Chromatographic Condition
HPLC column (3.0-mm × 150 mm; 5-µm packing C18), injection volume (10 µL), wavelength (225 nm), flow rate (1.0 mL/min) were attributed as instrument parameter for operation.
Methodology
Preparation of Buffer Solution
Dissolved 6.812 g of Potassium dihydrogen phosphate into 1000 mL of purified water.
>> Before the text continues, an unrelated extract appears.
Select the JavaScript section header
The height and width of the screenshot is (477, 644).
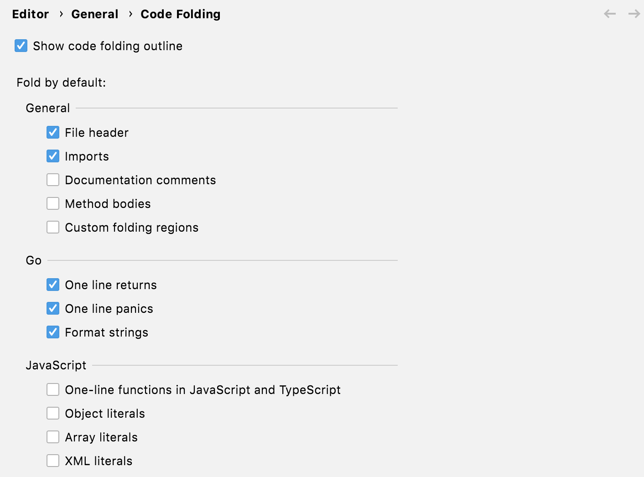tap(56, 365)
Adjusted pH 7.02 by diluted sodium hydroxide solution.
Note: Buffer solution prepared at room temperature
Preparation of Optimized Mobile Phase
Mixed 400 mL of buffer solution and 600 mL of methanol to make 1000 mL of mobile phase. Degassed mobile phase by ultrasonic water bath. Filtered the mobile phase using 0.2 µm membrane filter.
Preparation of Standard Stock Solution
Taken 50.12 mg of Atropine Sulfate standard into 50 mL volumetric flask. Added 30 mL of purified water and sonicated for 5 minutes with intermittent shaking. Cooled to room temperature. Diluted up to the mark with purified water.
Preparation of Standard Solution
Taken 10.0 mL of the solution into 100 mL volumetric flask and diluted up to the mark with purified water. Used 0.45 µm PTFE syringe filter for transferring the standard solution into HPLC system.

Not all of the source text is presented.